Published online by Cambridge University Press: 25 March 2023
In 1681, on the island of Mauritius, the last Dodo was killed. Exactly six hundred years before, the Anglo-Saxon solemn diploma met an equally final end, with what I would argue was the last example being produced in that year. Like the Dodo, the final demise of the diploma had been a drawn-out process and one which had begun in the second quarter of the eleventh century.
The Problem
The genesis of this article was some thought provoking papers in sessions on early medieval biography and charters at the University of Leeds in 1996, further stimulated by Robin Fleming's 2000 Allen Brown Memorial Lecture, and consists of three related questions. First, how far can we use Anglo-Saxon charters as ‘texts’ in their own right, rather than simply a resource to be quarried for the names of people and places? More particularly, should we dismiss much of the contents of Anglo-Saxon charters as more or less irrelevant pseudo-religious verbiage?Were the elaborate and often baroque proems of charters from the period c.930–90 simply the academic exercises of clever monastic scribes or did they have a more important function? Charters have for so long been seen as administrative records that it is sometimes difficult to think of them as anything else. Should we in fact regard Anglo-Saxon charters in part as we regard Anglo-Saxon lawcodes: with a practical dimension, certainly, but also with a deeper ideological dimension?
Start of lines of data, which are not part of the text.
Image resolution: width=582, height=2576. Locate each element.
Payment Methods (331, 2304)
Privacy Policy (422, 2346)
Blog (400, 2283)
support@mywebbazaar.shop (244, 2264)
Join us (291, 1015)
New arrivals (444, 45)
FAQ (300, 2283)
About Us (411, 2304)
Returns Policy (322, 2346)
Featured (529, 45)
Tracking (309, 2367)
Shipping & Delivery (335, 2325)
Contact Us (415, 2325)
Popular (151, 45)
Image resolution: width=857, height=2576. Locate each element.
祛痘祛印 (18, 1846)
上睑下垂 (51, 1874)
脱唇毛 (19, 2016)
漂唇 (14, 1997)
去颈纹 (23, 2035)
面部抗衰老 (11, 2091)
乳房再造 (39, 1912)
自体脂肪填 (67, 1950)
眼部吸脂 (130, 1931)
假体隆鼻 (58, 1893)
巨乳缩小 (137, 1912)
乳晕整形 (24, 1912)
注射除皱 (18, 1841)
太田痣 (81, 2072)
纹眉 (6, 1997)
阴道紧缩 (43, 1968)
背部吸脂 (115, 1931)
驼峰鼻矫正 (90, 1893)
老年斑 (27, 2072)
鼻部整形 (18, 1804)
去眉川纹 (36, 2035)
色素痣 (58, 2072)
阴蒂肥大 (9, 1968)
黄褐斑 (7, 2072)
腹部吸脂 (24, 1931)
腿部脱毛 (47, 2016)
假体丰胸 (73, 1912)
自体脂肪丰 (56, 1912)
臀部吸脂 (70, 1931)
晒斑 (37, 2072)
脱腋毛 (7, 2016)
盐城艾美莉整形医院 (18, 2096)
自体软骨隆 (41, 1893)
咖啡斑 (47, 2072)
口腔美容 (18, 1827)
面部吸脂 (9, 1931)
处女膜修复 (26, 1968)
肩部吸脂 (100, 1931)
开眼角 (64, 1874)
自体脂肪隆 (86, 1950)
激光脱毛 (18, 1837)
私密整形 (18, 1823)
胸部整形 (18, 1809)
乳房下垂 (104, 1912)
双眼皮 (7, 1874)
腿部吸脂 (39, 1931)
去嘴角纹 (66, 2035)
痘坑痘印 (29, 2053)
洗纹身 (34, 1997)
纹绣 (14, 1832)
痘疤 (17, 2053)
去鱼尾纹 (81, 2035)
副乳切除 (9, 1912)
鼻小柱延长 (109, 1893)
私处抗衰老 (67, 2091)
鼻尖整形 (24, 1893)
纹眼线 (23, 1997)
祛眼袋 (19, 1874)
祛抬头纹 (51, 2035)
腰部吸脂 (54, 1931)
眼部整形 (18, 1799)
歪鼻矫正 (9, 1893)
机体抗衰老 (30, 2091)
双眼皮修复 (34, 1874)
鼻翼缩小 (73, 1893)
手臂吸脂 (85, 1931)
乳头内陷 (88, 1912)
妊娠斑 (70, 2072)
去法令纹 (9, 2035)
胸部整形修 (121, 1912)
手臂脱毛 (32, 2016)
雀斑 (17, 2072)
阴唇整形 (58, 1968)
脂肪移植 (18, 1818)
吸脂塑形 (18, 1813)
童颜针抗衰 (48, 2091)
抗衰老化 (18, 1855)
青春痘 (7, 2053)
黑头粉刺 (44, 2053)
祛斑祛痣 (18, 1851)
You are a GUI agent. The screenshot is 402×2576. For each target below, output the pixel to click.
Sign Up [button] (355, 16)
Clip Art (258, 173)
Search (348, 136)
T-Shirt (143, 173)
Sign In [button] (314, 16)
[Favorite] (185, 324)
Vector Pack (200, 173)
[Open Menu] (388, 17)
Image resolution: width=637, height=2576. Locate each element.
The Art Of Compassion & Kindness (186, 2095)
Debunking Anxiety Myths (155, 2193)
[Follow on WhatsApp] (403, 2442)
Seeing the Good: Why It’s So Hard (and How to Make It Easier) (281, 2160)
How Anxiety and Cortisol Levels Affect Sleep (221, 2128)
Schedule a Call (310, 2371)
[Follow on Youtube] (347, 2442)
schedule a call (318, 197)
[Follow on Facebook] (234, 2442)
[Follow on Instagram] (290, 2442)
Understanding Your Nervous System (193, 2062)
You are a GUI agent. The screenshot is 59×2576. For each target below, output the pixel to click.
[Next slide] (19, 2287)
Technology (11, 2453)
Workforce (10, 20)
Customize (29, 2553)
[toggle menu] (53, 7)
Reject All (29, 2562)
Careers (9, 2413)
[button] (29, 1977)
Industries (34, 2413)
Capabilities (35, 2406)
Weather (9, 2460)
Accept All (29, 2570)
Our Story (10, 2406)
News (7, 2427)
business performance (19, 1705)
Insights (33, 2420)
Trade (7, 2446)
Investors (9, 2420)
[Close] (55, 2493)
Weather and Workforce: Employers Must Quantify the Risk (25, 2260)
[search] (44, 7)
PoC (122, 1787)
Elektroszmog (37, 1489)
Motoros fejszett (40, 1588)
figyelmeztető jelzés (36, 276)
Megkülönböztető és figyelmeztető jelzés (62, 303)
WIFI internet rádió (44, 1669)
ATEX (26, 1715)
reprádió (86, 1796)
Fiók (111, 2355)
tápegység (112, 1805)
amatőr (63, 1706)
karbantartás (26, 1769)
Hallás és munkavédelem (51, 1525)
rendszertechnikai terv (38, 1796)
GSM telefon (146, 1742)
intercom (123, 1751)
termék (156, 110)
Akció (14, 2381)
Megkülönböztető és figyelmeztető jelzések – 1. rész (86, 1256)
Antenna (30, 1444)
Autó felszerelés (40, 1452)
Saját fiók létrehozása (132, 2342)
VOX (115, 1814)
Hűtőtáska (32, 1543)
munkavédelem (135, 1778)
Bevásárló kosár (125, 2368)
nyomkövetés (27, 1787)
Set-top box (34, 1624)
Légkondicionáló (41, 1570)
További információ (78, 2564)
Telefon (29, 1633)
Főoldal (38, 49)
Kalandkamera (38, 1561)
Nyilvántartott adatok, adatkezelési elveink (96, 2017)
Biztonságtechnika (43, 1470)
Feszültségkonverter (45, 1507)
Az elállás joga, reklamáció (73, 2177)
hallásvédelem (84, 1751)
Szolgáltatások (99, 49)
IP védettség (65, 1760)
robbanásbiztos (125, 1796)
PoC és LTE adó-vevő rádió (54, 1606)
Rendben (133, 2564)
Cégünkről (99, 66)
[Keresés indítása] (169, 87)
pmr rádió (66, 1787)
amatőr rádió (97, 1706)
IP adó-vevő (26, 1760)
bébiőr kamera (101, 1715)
Second, why is the Anglo-Saxon solemn diploma of the tenth and eleventh centu ries structured in the way it is, containing, as it often does, a long and wordy proem which often seems to bear little relation to the purpose of the charter, in contrast to the arenga of many continental charters? Thirdly and finally, we must also ask why, having lasted from the seventh century to the mid-eleventh century, the diploma, in its Anglo-Saxon form, by which I mean invocation, pictorial, verbal, or both, proem, disposition, anathema, blessing and dating protocol, disappeared so rapidly from the second quarter of the eleventh century? Why, in effect, was the Anglo-Saxon solemn diploma, as well as being unusual in comparison with continental diplomatic, a diplomatic dead-end?
The answers (for there must be more than one) to these question must lie with the function of the charter. There has been a considerable amount written about the Anglo-Saxon charter over the last twenty or so years, much of it excellent.